Templates instantiation in C++

I am confused by how C++ instantiate temp开发者_运维百科late. I have a piece of code:

template <class T, int arraySize>
void test1(T (&array)[arraySize])
{
    cout << typeid(T).name() << endl;
}

template<class T>
void test2(T &array)
{
    cout << typeid(T).name() << endl;
}

int main()
{
    int abc[5];
    test1(abc);
    test2(abc);
    return 0;
}

Here are my questions:

1. How does the size of array abc is passed to test1 (the parameter arraySize )?

2. How does C++ compiler determine the type of T in the two templates?

1. There is no parameter passing in the normal sense, since template parameters are resolved at compile time.
2. Both arraySize and T are inferred from the type of the array parameter.

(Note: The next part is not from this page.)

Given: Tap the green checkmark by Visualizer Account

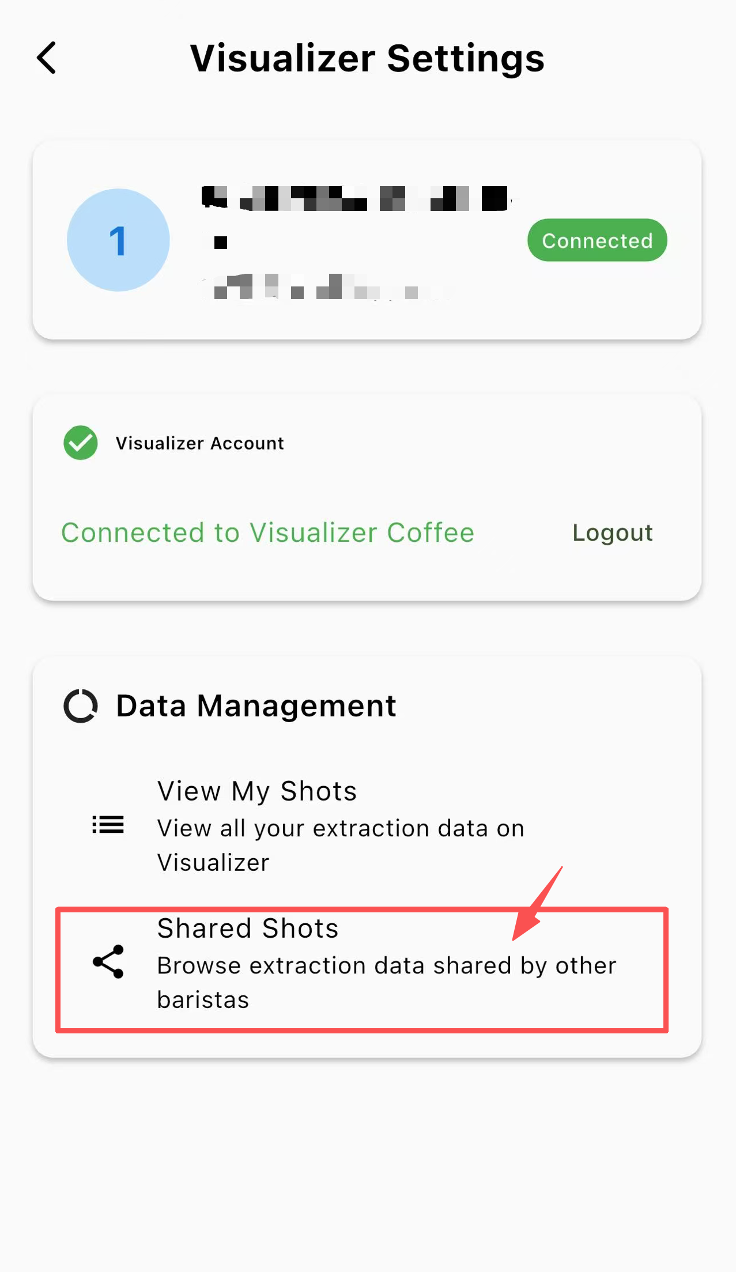Looking at the screenshot, I should (80, 443).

Since you pass an int[5], arraySize and T become 5 and int, respectively, at compile time.

If, for example, you declared int* abc = new int[5];, your compiler would barf at the point you try to call test1(abc). Apart from a basic type-mismatch, int* doesn't carry enough information to infer the size of the array.

It is called template argument deduction.

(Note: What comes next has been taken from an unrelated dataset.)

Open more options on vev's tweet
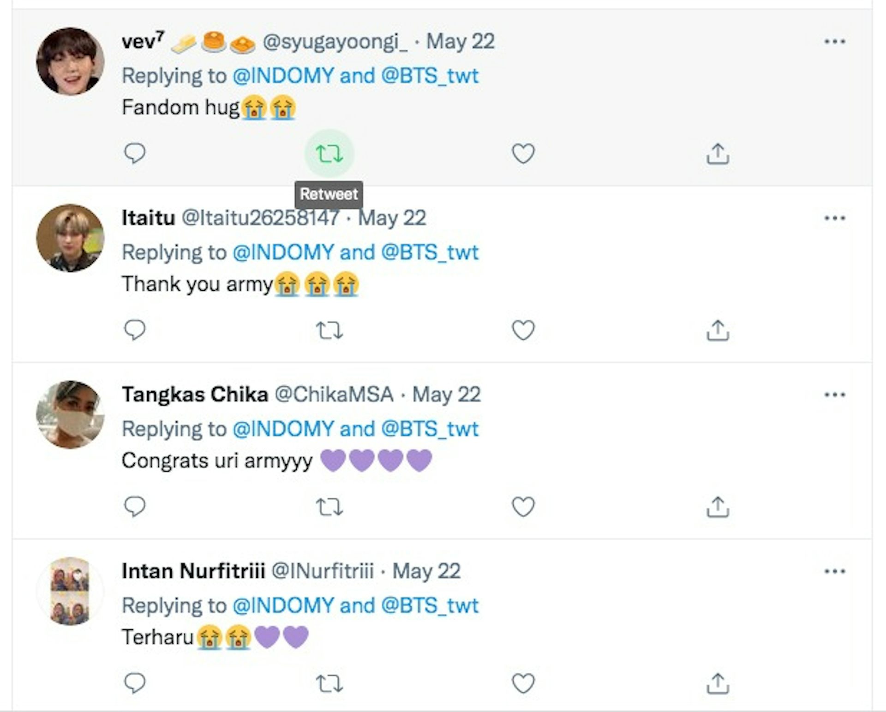Screen dimensions: 886x712 coord(835,42)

The type of abc at call-site is : int(&)[5] which has two info combined: int and 5. And the function template accepts argument of type T(&)[N], but the argument at call-site is, int(&)[5], so the compiler deduces that T is int and N is 5.

Read these:

• The C++ Template Argument Deduction (at ACCU)
• Template argument deduction (C++ only) (at IBM)

In test1 the compiler creates a template with T[arraySize] being its form. When you call test1(abc) you are providing an input argument of type int[5] which the template matcher automatically matches.

However, if you were to write

int n=10;
int *abc = new int[n];
test1(abc);
test1<int,n>(abc);

then the compilation would fail and the compiler would claim that it has no template matching the test1(abc) function call or the test1< int,n >(abc) function call.

This is because the size of abc is now dynamically allocated and so the type of abc is a pointer which has a different type and hence no template could be matched to the above two calls.

The following code shows you some types

#include <iostream>
using namespace std;

template <class T> void printName() {cout<<typeid(T).name()<<endl;}

int main()
{      
    printName<int[2]>();  //type = A2_i
    printName<int*>();     //type = Pi

    getchar();
    return 0;
}

I'd also add to what Nawaz says: the theory is type inference.